No, la frase correcta es esta; creo completamente en la coquetería, pero no creo que en MI exista indicio alguno de ella.
Será bueno? Será malo?
Creo en las mujeres que ensonmbresen sus ojos todas las mañanas & luego parpadean como para hipnotizarte en el acto. Sin importarles edades o tiempos.
Creo en las mujeres que gustan de enrojecer sus labios, para despintarlos en la noche, aliviando dolores & eliminando malarias del corazón.
Creo en las mujeres que, dando muestra de comprensión, abalanzan sus caderas & te roban las penas de tajo. Dejándote solo con su aroma & tu felicidad.
Creo también & con enorme fe, en las miradas que traspasan cráneos, autobuses & pantalones. Esas miradas que duran el momento en que intentan adivinar el nombre & la edad del desconocido.
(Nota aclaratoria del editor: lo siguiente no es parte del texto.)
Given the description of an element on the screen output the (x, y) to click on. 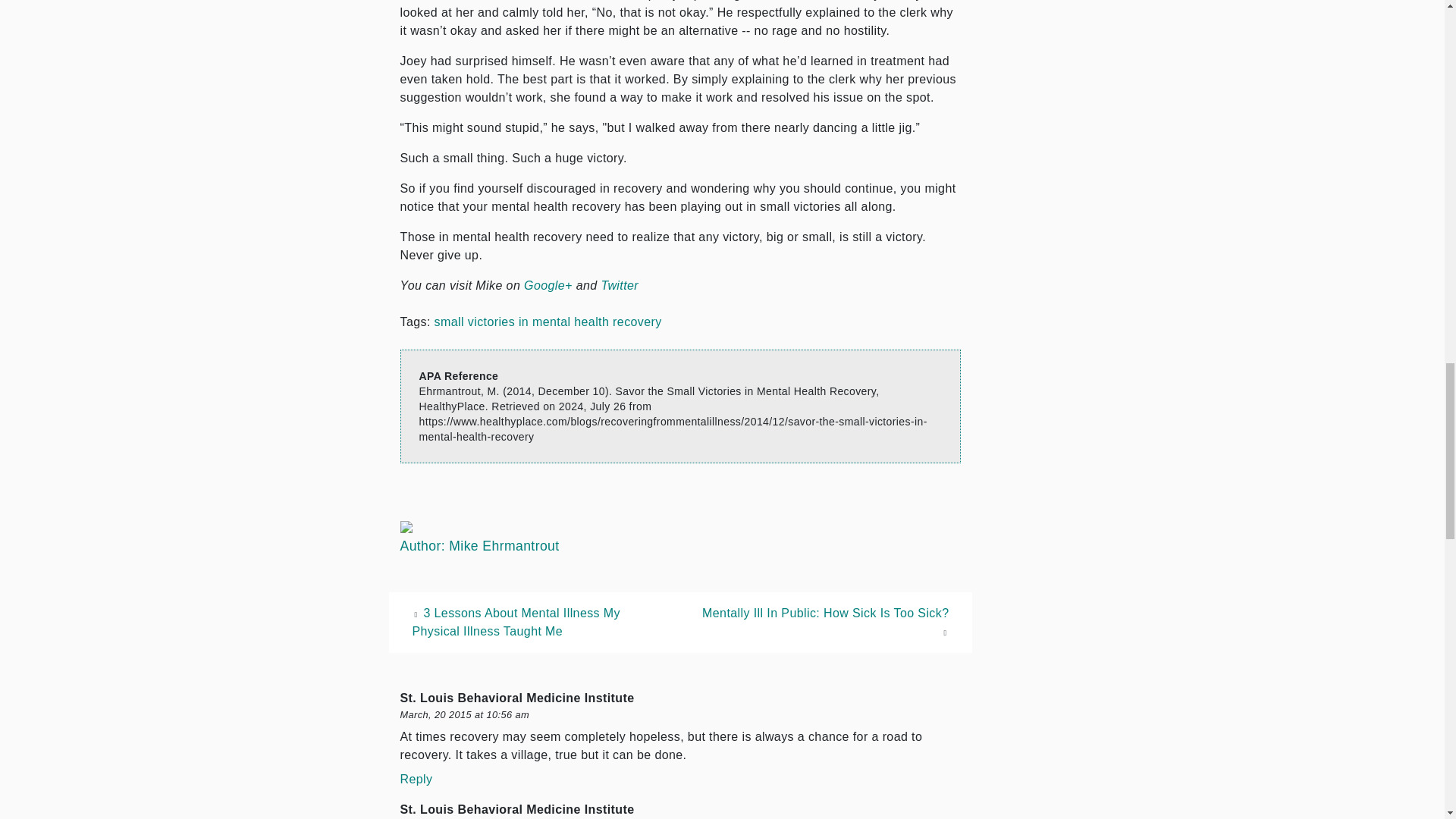
Twitter Profile (619, 285)
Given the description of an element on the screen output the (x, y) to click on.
Creo en las sonrisas de complicidad & en las mujeres que ofertan su atención en cada una de esas sonrisas medio hechas, a medias, ya que aun no adivinan el nombre.
Creo en tantas mujeres coquetas, que hasta el día de hoy celebran su coquetería en soledad & sirviéndose tazas & tazas de té. Desgastándose las uñas pintándolas & despintándolas.
Creo en ellas, les celebro cada paso que dan firme & rezo por que su sentido común siga intacto, porque su bendita coquetería siga intacta.
Creo. Entiendo. Vivo, & me encanta mirarlas coquetear.
Pero yo, simple & sencillamente, no soy coqueta.
No tengo la suerte de ser tan segura.
Si al caminar hacia el trabajo encuentro alguna mirada que invada mis intentos de comprender porqués filosóficos en la banqueta, hábilmente evito la mirada & tarareo cualquier estupidez.
Quizá sea vergüenza. O miedo. O la estupidez misma que tarareo, la dueña de mis acciones.
Si algún individuo bien parecido, caminando empareja sus pasos a los mios, escondo las manos en las bolsas & rediseño mi sendero, haciendome la desaparecida.
Las sombras en mi mirada no son tan necesarias, mi mirada misma es oscura & parcialmente agotada.
No gusto de parpadearle a extraños, ni borrar penas con mis inacabadas caderas.
Porque aclaro lo de mi cuerpo, carezco de caderas respetables, carezco de ojos hipnotizadores & que adivinen cosas. Carezco de labios con poderes curativos & carezco de colores para poner en ellos.
Soy feliz, creyéndome unas de esas mujeres.
Aun así, sigo creyendo en la coquetería.